▼

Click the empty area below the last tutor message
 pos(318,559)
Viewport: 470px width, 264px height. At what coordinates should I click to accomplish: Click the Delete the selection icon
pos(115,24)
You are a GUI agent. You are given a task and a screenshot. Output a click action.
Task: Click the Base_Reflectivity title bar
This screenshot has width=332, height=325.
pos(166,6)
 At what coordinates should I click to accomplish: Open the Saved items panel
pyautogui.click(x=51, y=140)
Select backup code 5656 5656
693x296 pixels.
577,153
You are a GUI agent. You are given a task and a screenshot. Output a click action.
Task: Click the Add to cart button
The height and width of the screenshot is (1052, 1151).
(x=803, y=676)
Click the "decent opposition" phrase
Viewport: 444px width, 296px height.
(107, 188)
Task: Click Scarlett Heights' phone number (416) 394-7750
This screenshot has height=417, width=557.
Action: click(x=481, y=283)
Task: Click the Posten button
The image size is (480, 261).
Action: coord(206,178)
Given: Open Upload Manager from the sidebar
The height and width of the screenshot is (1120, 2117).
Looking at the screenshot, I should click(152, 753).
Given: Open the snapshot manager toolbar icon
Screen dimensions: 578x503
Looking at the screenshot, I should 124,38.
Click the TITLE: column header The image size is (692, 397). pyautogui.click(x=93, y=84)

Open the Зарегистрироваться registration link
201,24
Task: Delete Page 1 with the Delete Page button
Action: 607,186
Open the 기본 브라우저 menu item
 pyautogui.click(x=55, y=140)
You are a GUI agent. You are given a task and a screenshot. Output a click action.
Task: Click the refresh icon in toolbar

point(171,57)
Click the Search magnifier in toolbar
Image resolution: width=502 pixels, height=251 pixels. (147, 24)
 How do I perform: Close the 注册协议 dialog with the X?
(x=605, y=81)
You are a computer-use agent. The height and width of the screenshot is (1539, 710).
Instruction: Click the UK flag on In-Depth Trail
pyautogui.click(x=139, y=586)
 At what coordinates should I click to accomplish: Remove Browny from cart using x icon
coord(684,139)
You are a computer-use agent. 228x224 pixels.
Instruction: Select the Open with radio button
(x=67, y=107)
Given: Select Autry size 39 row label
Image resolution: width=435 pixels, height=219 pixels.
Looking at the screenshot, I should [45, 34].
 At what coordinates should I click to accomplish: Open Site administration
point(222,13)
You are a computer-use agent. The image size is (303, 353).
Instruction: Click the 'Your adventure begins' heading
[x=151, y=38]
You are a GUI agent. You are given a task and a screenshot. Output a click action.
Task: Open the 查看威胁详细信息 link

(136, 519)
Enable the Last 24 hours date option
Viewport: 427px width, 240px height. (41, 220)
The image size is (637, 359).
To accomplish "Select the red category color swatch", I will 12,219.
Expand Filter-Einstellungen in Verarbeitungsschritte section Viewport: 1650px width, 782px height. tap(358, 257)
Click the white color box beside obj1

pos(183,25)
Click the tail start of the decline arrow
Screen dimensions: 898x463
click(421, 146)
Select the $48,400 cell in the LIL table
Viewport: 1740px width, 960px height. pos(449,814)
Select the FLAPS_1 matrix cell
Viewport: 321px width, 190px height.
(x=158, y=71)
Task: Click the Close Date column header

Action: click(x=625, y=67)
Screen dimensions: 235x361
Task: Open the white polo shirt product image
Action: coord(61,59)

▲

EXERCISE PROMPT:
Copy from the entries above each line in which the string "computer" can be found.

ANSWER FOR THE TASK:
You are a computer-use agent. The height and width of the screenshot is (1539, 710).
You are a computer-use agent. 228x224 pixels.
You are a computer-use agent. The image size is (303, 353).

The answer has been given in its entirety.